Pointing entries for text and elements:
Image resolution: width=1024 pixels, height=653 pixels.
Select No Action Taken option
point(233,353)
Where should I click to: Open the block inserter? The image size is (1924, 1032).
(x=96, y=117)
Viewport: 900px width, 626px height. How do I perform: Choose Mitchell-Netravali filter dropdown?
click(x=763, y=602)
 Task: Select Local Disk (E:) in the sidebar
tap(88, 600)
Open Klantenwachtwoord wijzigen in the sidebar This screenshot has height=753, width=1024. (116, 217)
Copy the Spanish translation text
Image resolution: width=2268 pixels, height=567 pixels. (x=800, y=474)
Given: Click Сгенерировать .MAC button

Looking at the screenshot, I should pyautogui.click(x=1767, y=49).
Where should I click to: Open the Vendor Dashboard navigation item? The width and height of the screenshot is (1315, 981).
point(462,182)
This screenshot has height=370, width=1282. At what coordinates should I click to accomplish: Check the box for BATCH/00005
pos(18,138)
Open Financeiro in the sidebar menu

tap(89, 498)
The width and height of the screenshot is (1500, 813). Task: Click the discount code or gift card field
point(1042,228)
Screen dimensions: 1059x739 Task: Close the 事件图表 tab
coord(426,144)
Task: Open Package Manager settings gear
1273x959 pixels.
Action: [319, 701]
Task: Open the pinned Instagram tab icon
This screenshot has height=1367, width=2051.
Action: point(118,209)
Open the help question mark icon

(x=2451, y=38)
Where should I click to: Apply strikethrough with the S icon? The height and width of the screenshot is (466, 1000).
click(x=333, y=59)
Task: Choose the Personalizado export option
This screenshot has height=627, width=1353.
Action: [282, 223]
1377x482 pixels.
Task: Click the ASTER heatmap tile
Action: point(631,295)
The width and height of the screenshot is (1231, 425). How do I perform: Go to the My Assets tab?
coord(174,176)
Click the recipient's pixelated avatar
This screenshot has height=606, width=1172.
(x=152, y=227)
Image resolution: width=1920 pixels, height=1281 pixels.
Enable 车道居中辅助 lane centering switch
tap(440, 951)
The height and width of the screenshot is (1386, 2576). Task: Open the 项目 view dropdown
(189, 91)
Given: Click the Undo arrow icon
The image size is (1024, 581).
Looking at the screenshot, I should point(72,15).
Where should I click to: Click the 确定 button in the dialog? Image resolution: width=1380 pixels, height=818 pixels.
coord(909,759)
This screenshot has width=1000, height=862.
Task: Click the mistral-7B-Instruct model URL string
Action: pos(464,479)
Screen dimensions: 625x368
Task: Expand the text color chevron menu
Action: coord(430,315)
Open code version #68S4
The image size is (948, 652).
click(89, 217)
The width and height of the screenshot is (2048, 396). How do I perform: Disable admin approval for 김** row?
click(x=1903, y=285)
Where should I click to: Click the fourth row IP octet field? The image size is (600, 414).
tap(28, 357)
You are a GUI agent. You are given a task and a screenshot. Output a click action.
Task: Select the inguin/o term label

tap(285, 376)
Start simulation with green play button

What the task requires: Write out the entries above again, substituting "side panel" for every "sidebar" and leaving everything else unchanged.

Exercise solution:
Image resolution: width=1024 pixels, height=653 pixels.
Select No Action Taken option
point(233,353)
Where should I click to: Open the block inserter? The image size is (1924, 1032).
(x=96, y=117)
Viewport: 900px width, 626px height. How do I perform: Choose Mitchell-Netravali filter dropdown?
click(x=763, y=602)
 Task: Select Local Disk (E:) in the side panel
tap(88, 600)
Open Klantenwachtwoord wijzigen in the side panel This screenshot has height=753, width=1024. (116, 217)
Copy the Spanish translation text
Image resolution: width=2268 pixels, height=567 pixels. (x=800, y=474)
Given: Click Сгенерировать .MAC button

Looking at the screenshot, I should pyautogui.click(x=1767, y=49).
Where should I click to: Open the Vendor Dashboard navigation item? The width and height of the screenshot is (1315, 981).
point(462,182)
This screenshot has height=370, width=1282. At what coordinates should I click to accomplish: Check the box for BATCH/00005
pos(18,138)
Open Financeiro in the side panel menu

tap(89, 498)
The width and height of the screenshot is (1500, 813). Task: Click the discount code or gift card field
point(1042,228)
Screen dimensions: 1059x739 Task: Close the 事件图表 tab
coord(426,144)
Task: Open Package Manager settings gear
1273x959 pixels.
Action: [319, 701]
Task: Open the pinned Instagram tab icon
This screenshot has height=1367, width=2051.
Action: point(118,209)
Open the help question mark icon

(x=2451, y=38)
Where should I click to: Apply strikethrough with the S icon? The height and width of the screenshot is (466, 1000).
click(x=333, y=59)
Task: Choose the Personalizado export option
This screenshot has height=627, width=1353.
Action: [282, 223]
1377x482 pixels.
Task: Click the ASTER heatmap tile
Action: point(631,295)
The width and height of the screenshot is (1231, 425). How do I perform: Go to the My Assets tab?
coord(174,176)
Click the recipient's pixelated avatar
This screenshot has height=606, width=1172.
(x=152, y=227)
Image resolution: width=1920 pixels, height=1281 pixels.
Enable 车道居中辅助 lane centering switch
tap(440, 951)
The height and width of the screenshot is (1386, 2576). Task: Open the 项目 view dropdown
(189, 91)
Given: Click the Undo arrow icon
The image size is (1024, 581).
Looking at the screenshot, I should point(72,15).
Where should I click to: Click the 确定 button in the dialog? Image resolution: width=1380 pixels, height=818 pixels.
coord(909,759)
This screenshot has width=1000, height=862.
Task: Click the mistral-7B-Instruct model URL string
Action: pos(464,479)
Screen dimensions: 625x368
Task: Expand the text color chevron menu
Action: coord(430,315)
Open code version #68S4
The image size is (948, 652).
click(89, 217)
The width and height of the screenshot is (2048, 396). How do I perform: Disable admin approval for 김** row?
click(x=1903, y=285)
Where should I click to: Click the fourth row IP octet field? The image size is (600, 414).
tap(28, 357)
You are a GUI agent. You are given a task and a screenshot. Output a click action.
Task: Select the inguin/o term label

tap(285, 376)
Start simulation with green play button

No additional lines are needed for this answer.